_What the exercise asks_.
Please reproduce the entries that follow, keeping each word intact.

_Record excerpts_.
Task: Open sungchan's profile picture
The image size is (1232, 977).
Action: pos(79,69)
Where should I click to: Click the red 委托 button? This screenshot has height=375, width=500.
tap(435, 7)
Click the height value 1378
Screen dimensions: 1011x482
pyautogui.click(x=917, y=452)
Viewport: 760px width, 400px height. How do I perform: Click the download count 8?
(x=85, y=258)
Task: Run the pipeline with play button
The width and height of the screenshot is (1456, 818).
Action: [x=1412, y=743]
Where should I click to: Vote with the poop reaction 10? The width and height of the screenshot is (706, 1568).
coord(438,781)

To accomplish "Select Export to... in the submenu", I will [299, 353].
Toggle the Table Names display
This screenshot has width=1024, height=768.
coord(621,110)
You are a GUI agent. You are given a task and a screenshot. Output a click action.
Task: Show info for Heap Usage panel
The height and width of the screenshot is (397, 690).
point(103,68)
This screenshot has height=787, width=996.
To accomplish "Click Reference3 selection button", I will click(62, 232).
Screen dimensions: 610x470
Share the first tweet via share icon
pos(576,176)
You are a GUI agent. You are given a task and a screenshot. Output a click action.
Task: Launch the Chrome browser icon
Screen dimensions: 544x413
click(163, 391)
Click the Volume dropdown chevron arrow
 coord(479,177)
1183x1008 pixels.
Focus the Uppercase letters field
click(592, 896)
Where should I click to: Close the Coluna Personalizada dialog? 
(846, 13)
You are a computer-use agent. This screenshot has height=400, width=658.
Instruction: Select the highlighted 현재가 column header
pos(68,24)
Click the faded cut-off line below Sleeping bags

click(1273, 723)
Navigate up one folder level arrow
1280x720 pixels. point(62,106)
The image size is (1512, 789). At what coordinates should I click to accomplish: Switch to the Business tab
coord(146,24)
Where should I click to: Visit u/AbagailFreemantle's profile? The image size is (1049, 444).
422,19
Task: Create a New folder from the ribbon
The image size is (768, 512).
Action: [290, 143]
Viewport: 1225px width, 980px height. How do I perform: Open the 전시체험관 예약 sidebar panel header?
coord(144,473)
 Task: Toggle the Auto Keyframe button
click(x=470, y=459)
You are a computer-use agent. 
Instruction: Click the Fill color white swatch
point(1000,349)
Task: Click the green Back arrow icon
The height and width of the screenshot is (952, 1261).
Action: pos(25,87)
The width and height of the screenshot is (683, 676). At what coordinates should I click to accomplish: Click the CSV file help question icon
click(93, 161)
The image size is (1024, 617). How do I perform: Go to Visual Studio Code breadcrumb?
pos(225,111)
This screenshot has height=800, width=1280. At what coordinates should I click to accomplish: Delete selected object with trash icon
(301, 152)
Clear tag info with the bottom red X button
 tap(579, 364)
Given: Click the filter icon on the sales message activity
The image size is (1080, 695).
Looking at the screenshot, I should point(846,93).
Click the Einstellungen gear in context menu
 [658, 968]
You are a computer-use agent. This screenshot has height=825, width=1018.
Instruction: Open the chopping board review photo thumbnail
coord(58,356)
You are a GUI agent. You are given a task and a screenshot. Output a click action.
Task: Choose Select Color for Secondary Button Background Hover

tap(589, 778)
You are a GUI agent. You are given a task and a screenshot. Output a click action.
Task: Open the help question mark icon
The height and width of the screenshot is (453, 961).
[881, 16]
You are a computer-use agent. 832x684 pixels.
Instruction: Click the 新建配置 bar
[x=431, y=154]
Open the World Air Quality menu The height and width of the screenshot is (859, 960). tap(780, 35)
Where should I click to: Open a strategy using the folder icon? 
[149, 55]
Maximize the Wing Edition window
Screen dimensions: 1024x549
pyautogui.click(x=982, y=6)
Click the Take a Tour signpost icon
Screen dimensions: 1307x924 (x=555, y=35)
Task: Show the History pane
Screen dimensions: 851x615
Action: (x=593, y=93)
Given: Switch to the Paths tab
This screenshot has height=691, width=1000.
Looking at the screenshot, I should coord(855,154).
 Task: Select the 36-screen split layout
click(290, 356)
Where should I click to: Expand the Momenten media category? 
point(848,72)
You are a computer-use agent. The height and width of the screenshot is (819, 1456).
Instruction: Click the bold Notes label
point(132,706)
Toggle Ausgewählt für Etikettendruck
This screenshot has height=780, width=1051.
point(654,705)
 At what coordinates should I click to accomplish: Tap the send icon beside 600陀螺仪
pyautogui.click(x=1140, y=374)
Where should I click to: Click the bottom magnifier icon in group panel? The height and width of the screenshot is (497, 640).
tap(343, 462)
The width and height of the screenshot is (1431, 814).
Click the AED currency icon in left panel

_Response area_.
Task: Open sungchan's profile picture
The image size is (1232, 977).
Action: pos(79,69)
Where should I click to: Click the red 委托 button? This screenshot has height=375, width=500.
tap(435, 7)
Click the height value 1378
Screen dimensions: 1011x482
pyautogui.click(x=917, y=452)
Viewport: 760px width, 400px height. How do I perform: Click the download count 8?
(x=85, y=258)
Task: Run the pipeline with play button
The width and height of the screenshot is (1456, 818).
Action: [x=1412, y=743]
Where should I click to: Vote with the poop reaction 10? The width and height of the screenshot is (706, 1568).
coord(438,781)

To accomplish "Select Export to... in the submenu", I will [299, 353].
Toggle the Table Names display
This screenshot has width=1024, height=768.
coord(621,110)
You are a GUI agent. You are given a task and a screenshot. Output a click action.
Task: Show info for Heap Usage panel
The height and width of the screenshot is (397, 690).
point(103,68)
This screenshot has height=787, width=996.
To accomplish "Click Reference3 selection button", I will click(62, 232).
Screen dimensions: 610x470
Share the first tweet via share icon
pos(576,176)
You are a GUI agent. You are given a task and a screenshot. Output a click action.
Task: Launch the Chrome browser icon
Screen dimensions: 544x413
click(163, 391)
Click the Volume dropdown chevron arrow
 coord(479,177)
1183x1008 pixels.
Focus the Uppercase letters field
click(592, 896)
Where should I click to: Close the Coluna Personalizada dialog? 
(846, 13)
You are a computer-use agent. This screenshot has height=400, width=658.
Instruction: Select the highlighted 현재가 column header
pos(68,24)
Click the faded cut-off line below Sleeping bags

click(1273, 723)
Navigate up one folder level arrow
1280x720 pixels. point(62,106)
The image size is (1512, 789). At what coordinates should I click to accomplish: Switch to the Business tab
coord(146,24)
Where should I click to: Visit u/AbagailFreemantle's profile? The image size is (1049, 444).
422,19
Task: Create a New folder from the ribbon
The image size is (768, 512).
Action: [290, 143]
Viewport: 1225px width, 980px height. How do I perform: Open the 전시체험관 예약 sidebar panel header?
coord(144,473)
 Task: Toggle the Auto Keyframe button
click(x=470, y=459)
You are a computer-use agent. 
Instruction: Click the Fill color white swatch
point(1000,349)
Task: Click the green Back arrow icon
The height and width of the screenshot is (952, 1261).
Action: pos(25,87)
The width and height of the screenshot is (683, 676). At what coordinates should I click to accomplish: Click the CSV file help question icon
click(93, 161)
The image size is (1024, 617). How do I perform: Go to Visual Studio Code breadcrumb?
pos(225,111)
This screenshot has height=800, width=1280. At what coordinates should I click to accomplish: Delete selected object with trash icon
(301, 152)
Clear tag info with the bottom red X button
 tap(579, 364)
Given: Click the filter icon on the sales message activity
The image size is (1080, 695).
Looking at the screenshot, I should point(846,93).
Click the Einstellungen gear in context menu
 [658, 968]
You are a computer-use agent. This screenshot has height=825, width=1018.
Instruction: Open the chopping board review photo thumbnail
coord(58,356)
You are a GUI agent. You are given a task and a screenshot. Output a click action.
Task: Choose Select Color for Secondary Button Background Hover

tap(589, 778)
You are a GUI agent. You are given a task and a screenshot. Output a click action.
Task: Open the help question mark icon
The height and width of the screenshot is (453, 961).
[881, 16]
You are a computer-use agent. 832x684 pixels.
Instruction: Click the 新建配置 bar
[x=431, y=154]
Open the World Air Quality menu The height and width of the screenshot is (859, 960). tap(780, 35)
Where should I click to: Open a strategy using the folder icon? 
[149, 55]
Maximize the Wing Edition window
Screen dimensions: 1024x549
pyautogui.click(x=982, y=6)
Click the Take a Tour signpost icon
Screen dimensions: 1307x924 (x=555, y=35)
Task: Show the History pane
Screen dimensions: 851x615
Action: (x=593, y=93)
Given: Switch to the Paths tab
This screenshot has height=691, width=1000.
Looking at the screenshot, I should coord(855,154).
 Task: Select the 36-screen split layout
click(290, 356)
Where should I click to: Expand the Momenten media category? 
point(848,72)
You are a computer-use agent. The height and width of the screenshot is (819, 1456).
Instruction: Click the bold Notes label
point(132,706)
Toggle Ausgewählt für Etikettendruck
This screenshot has height=780, width=1051.
point(654,705)
 At what coordinates should I click to accomplish: Tap the send icon beside 600陀螺仪
pyautogui.click(x=1140, y=374)
Where should I click to: Click the bottom magnifier icon in group panel? The height and width of the screenshot is (497, 640).
tap(343, 462)
The width and height of the screenshot is (1431, 814).
Click the AED currency icon in left panel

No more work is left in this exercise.